>>>

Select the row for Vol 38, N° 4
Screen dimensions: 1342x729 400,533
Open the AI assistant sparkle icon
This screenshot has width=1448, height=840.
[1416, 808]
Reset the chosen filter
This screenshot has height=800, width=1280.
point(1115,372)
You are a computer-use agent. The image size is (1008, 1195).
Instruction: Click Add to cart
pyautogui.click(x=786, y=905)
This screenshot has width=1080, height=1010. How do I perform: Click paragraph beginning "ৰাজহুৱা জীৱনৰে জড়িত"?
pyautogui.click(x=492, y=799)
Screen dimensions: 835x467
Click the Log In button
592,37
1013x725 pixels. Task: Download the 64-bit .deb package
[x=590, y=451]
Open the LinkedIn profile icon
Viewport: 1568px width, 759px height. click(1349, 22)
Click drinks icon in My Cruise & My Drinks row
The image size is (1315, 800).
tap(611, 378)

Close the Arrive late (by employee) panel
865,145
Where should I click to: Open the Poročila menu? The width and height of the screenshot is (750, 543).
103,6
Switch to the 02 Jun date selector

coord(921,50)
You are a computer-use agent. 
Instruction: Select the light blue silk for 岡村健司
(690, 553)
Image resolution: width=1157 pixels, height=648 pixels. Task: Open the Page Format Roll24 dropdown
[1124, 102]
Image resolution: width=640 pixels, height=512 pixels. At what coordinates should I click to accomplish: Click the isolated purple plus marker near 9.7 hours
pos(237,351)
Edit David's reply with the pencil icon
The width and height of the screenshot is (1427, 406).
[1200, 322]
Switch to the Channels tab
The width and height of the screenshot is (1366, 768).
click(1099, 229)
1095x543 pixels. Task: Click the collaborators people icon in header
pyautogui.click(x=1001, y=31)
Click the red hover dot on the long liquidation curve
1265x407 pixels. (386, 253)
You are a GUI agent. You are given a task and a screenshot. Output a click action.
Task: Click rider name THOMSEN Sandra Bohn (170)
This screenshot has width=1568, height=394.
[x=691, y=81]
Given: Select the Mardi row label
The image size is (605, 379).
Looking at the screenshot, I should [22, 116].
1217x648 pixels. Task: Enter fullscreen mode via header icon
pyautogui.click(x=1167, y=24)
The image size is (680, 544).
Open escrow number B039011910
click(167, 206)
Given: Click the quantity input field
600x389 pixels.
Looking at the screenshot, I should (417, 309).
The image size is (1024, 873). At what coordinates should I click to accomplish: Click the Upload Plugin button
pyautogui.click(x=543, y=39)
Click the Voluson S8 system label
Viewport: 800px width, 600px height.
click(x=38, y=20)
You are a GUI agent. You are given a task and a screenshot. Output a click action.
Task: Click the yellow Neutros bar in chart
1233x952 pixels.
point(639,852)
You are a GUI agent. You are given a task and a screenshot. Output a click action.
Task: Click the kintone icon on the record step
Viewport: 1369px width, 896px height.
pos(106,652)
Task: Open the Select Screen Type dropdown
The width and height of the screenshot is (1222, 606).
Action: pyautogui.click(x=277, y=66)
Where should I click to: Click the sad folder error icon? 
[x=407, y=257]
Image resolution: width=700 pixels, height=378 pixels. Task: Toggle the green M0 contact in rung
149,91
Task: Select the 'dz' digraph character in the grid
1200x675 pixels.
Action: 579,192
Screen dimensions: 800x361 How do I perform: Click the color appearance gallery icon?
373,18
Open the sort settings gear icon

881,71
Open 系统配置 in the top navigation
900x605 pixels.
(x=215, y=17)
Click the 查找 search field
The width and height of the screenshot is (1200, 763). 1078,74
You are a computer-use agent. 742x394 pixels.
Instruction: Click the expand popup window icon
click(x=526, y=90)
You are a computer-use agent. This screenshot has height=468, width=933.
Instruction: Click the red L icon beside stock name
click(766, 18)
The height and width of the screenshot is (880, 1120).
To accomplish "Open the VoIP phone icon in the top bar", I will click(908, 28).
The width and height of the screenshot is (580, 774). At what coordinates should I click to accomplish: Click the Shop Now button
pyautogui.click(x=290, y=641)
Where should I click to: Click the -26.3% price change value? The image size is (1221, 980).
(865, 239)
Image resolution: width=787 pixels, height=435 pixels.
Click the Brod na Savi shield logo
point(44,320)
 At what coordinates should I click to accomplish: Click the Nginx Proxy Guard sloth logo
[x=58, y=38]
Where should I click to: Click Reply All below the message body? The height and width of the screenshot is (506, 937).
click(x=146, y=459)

<<<

Faithfully copy every entry, leaving nothing out.

Select the row for Vol 38, N° 4
Screen dimensions: 1342x729 400,533
Open the AI assistant sparkle icon
This screenshot has width=1448, height=840.
[1416, 808]
Reset the chosen filter
This screenshot has height=800, width=1280.
point(1115,372)
You are a computer-use agent. The image size is (1008, 1195).
Instruction: Click Add to cart
pyautogui.click(x=786, y=905)
This screenshot has width=1080, height=1010. How do I perform: Click paragraph beginning "ৰাজহুৱা জীৱনৰে জড়িত"?
pyautogui.click(x=492, y=799)
Screen dimensions: 835x467
Click the Log In button
592,37
1013x725 pixels. Task: Download the 64-bit .deb package
[x=590, y=451]
Open the LinkedIn profile icon
Viewport: 1568px width, 759px height. click(1349, 22)
Click drinks icon in My Cruise & My Drinks row
The image size is (1315, 800).
tap(611, 378)

Close the Arrive late (by employee) panel
865,145
Where should I click to: Open the Poročila menu? The width and height of the screenshot is (750, 543).
103,6
Switch to the 02 Jun date selector

coord(921,50)
You are a computer-use agent. 
Instruction: Select the light blue silk for 岡村健司
(690, 553)
Image resolution: width=1157 pixels, height=648 pixels. Task: Open the Page Format Roll24 dropdown
[1124, 102]
Image resolution: width=640 pixels, height=512 pixels. At what coordinates should I click to accomplish: Click the isolated purple plus marker near 9.7 hours
pos(237,351)
Edit David's reply with the pencil icon
The width and height of the screenshot is (1427, 406).
[1200, 322]
Switch to the Channels tab
The width and height of the screenshot is (1366, 768).
click(1099, 229)
1095x543 pixels. Task: Click the collaborators people icon in header
pyautogui.click(x=1001, y=31)
Click the red hover dot on the long liquidation curve
1265x407 pixels. (386, 253)
You are a GUI agent. You are given a task and a screenshot. Output a click action.
Task: Click rider name THOMSEN Sandra Bohn (170)
This screenshot has width=1568, height=394.
[x=691, y=81]
Given: Select the Mardi row label
The image size is (605, 379).
Looking at the screenshot, I should [22, 116].
1217x648 pixels. Task: Enter fullscreen mode via header icon
pyautogui.click(x=1167, y=24)
The image size is (680, 544).
Open escrow number B039011910
click(167, 206)
Given: Click the quantity input field
600x389 pixels.
Looking at the screenshot, I should (417, 309).
The image size is (1024, 873). At what coordinates should I click to accomplish: Click the Upload Plugin button
pyautogui.click(x=543, y=39)
Click the Voluson S8 system label
Viewport: 800px width, 600px height.
click(x=38, y=20)
You are a GUI agent. You are given a task and a screenshot. Output a click action.
Task: Click the yellow Neutros bar in chart
1233x952 pixels.
point(639,852)
You are a GUI agent. You are given a task and a screenshot. Output a click action.
Task: Click the kintone icon on the record step
Viewport: 1369px width, 896px height.
pos(106,652)
Task: Open the Select Screen Type dropdown
The width and height of the screenshot is (1222, 606).
Action: pyautogui.click(x=277, y=66)
Where should I click to: Click the sad folder error icon? 
[x=407, y=257]
Image resolution: width=700 pixels, height=378 pixels. Task: Toggle the green M0 contact in rung
149,91
Task: Select the 'dz' digraph character in the grid
1200x675 pixels.
Action: 579,192
Screen dimensions: 800x361 How do I perform: Click the color appearance gallery icon?
373,18
Open the sort settings gear icon

881,71
Open 系统配置 in the top navigation
900x605 pixels.
(x=215, y=17)
Click the 查找 search field
The width and height of the screenshot is (1200, 763). 1078,74
You are a computer-use agent. 742x394 pixels.
Instruction: Click the expand popup window icon
click(x=526, y=90)
You are a computer-use agent. This screenshot has height=468, width=933.
Instruction: Click the red L icon beside stock name
click(766, 18)
The height and width of the screenshot is (880, 1120).
To accomplish "Open the VoIP phone icon in the top bar", I will click(908, 28).
The width and height of the screenshot is (580, 774). At what coordinates should I click to accomplish: Click the Shop Now button
pyautogui.click(x=290, y=641)
Where should I click to: Click the -26.3% price change value? The image size is (1221, 980).
(865, 239)
Image resolution: width=787 pixels, height=435 pixels.
Click the Brod na Savi shield logo
point(44,320)
 At what coordinates should I click to accomplish: Click the Nginx Proxy Guard sloth logo
[x=58, y=38]
Where should I click to: Click Reply All below the message body? The height and width of the screenshot is (506, 937).
click(x=146, y=459)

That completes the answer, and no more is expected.